La coda del GattoOrologio, continuava a dondolare indifferente, ma Nina non sentiva più nemmeno quello. Provava un crescente disagio; così elegante e con tutta quella creatività sprecata servita nei piatti, incapace di sbarazzarsi dei ma perché, che nonostante tutto non erano sufficienti a zittire la stridula voce del suo realistico inconscio.
Incredibile quanto una mancanza di rispetto, coerenza o anche di semplice buon senso, possa colpire così duramente, anche nelle piccole cose.
Era scesa come una coltre di neve nella cucina di Rue De La Vie e tutto era silenzio.

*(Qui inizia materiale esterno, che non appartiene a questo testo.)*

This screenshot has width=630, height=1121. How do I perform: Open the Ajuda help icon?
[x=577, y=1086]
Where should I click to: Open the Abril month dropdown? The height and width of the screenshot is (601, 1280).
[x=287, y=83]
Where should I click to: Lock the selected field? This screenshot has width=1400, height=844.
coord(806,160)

A questo punto non aveva più importanza se era la prima volta, la terza o magari l’ultima; faceva male lo stesso, faceva male tutte le volte.
Ammucchiò su una sedia la tovaglia, l’intera mise en place e le candele per terra quasi del tutto sciolte ma fiere di quelle ultime flebili scintille di calore.

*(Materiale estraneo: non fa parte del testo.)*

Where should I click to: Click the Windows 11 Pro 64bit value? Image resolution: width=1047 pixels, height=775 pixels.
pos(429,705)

A piedi scalzi, affondandoli in quella stessa neve, soffice come un sorbetto, prese tutto quello che si trovava nei piatti di portata, sui fornelli, nei vassoi ancora tiepidi. Tutto.
Non avrebbe permesso che gelassero…che si spegnessero.
Rovesciò tutto sul tavolaccio nudo. Le scarpe, buttate al di sotto.
Ora non era più nella fredda neve, ma completamente nuda nel suo caldo mare di cibo…Il calore di ciò che aveva creato per lui, la stava salvando da lui!
Le patate le si schiacciavano tra i seni, bevve vino caldo dall’incavo delle braccia, il sugo dell’arrosto le scivolava dal mento fin dentro la piccola coppa dell’ombelico, per terminare la folle e copiosa discesa sotto la schiena, dove si raccoglievano, si mescolavano e si impastavano tutte quelle pietanze morbide, dure, fragranti e liquide…scoprì tra i singhiozzi, che la mousse au chocolat mescolata alle lacrime, raggiungeva un’insolita perfezione.
L’orologio riprese a “scodinzolare”. Doveva essere notte inoltrata. Il giorno seguente Lei non avrebbe voluto vedere nessuno…Renòn compreso, dopotutto era solo un amico.
Così, come una nouvelle Jeanne d’Arc che attendeva Dio tra le fiamme, Nina aspettava l’unica cosa in grado di salvarla definitivamente; l’indifferenza. La Prima nel suo legnoso ed ingiusto rogo…La Seconda, su un altare fatto anch’esso di legno ma cosparso di farina, morbida pasta, cioccolato, cannella e liquide perle salate.
In quello stesso istante, al piano di sopra, un’altra persona piangeva.
Ma alla fine, asciugate le lacrime anche Renòn si addormentò col pensiero di ciò che le aveva detto Nina; l’indomani si sarebbero visti per la colazione…
- Si…la colazione…. me lo ha detto Lei…!
Spesso non ci si rende conto quanto sapore possano avere le parole per alcune persone, impalpabili come zucchero a velo, appaganti come pane appena sfornato, necessarie come il lievito, multiformi come biscotti di zenzero, dense e voluttuose come crema catalana; concrete come una cena di mille portate per alcuni o… inconsistenti come un soufflé mal riuscito per altri.